Balbir Singh and another - Appellants
Versus
State of U.P. - Respondent
Indian Penal Code, 1860, Sections 124A and 153A - Terrorist and Disruptive Activities (Prevention) Act, 1987, Section 4 - Charges - Accused were hearing cassettes of speech by Jarnail Singh Bhinderwala - No evidence that accused committed, conspired to commit or abetted/advocated commission of disruptive activity - Offence not established.
[Paras 1 and 2]
JUDGMENT
These two appellants have been convicted by the learned Designated Judge Lakhimpur Kheri under Sections 124A, 153A, Indian Penal Code and sections 4 of the Terrorist and Disruptive Activities (Prevention) Act, 1987 on the allegation that on 14-11-1985 at 10.30 a.m. they were found to be hearing some cassettes containing speech of Sant Jarnail Singh Bhinderwala. The so-called speech of Bhinderwala has been quoted in the impugned judgment. To attract Sections 4 of TADA, it is obligatory for the prosecution to establish that the accused committed or conspired or attempted to commit or abetted, advocated, or advised or knowingly facilitated the commission of any disruptive activity or any act preparatory to a disruptive activity. The expression "disruptive activity" has been defined in sub-section (2) of Section 4 of TADA. From the entire prosecution evidence established in this case, we really fail to appreciate how it can be said that the prosecution has been able to establish the charge under sub-section (1) to Section 4 of TADA. There is not an iota of evidence to indicate that the accused appellants either committed or conspired or attempted to commit or abetted or advocated or advised or knowingly facilitated the commission of any disruptive activity.

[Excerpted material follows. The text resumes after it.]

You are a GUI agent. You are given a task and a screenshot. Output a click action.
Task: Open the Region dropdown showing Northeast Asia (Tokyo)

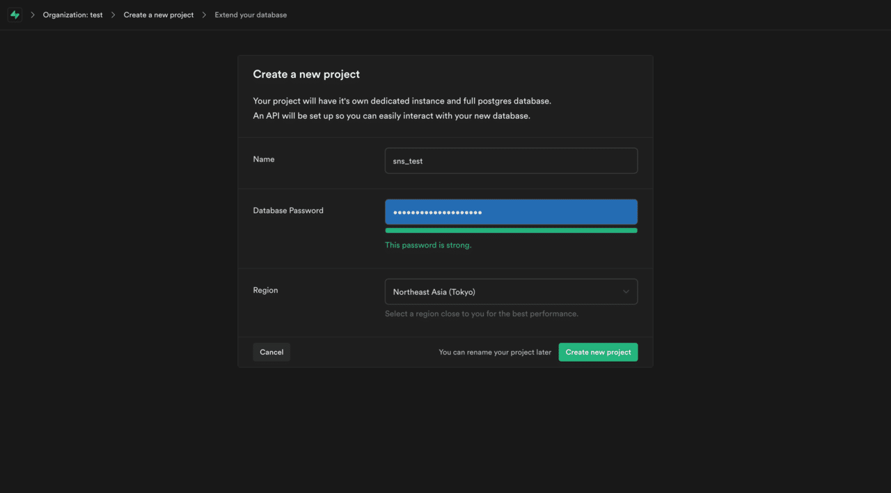(x=501, y=292)
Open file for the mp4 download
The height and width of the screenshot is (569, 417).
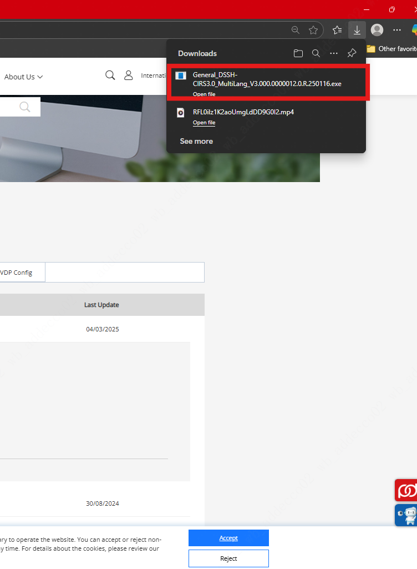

2. In the aforesaid circumstances, the offence under Section 4(1) of TADA cannot be said to have been established beyond reasonable doubt to convict the appellants under Section 4(1) of TADA. Similarly, we are also satisfied that no offence can be said to have been committed either under Section 124A or Section 153A of the Indian Penal Code. We, therefore, set aside the conviction and sentence passed against the appellants and acquit them of the charges levelled against. The appeal is, accordingly, allowed. The bail bonds of the appellants stand discharged.
Appeal allowed.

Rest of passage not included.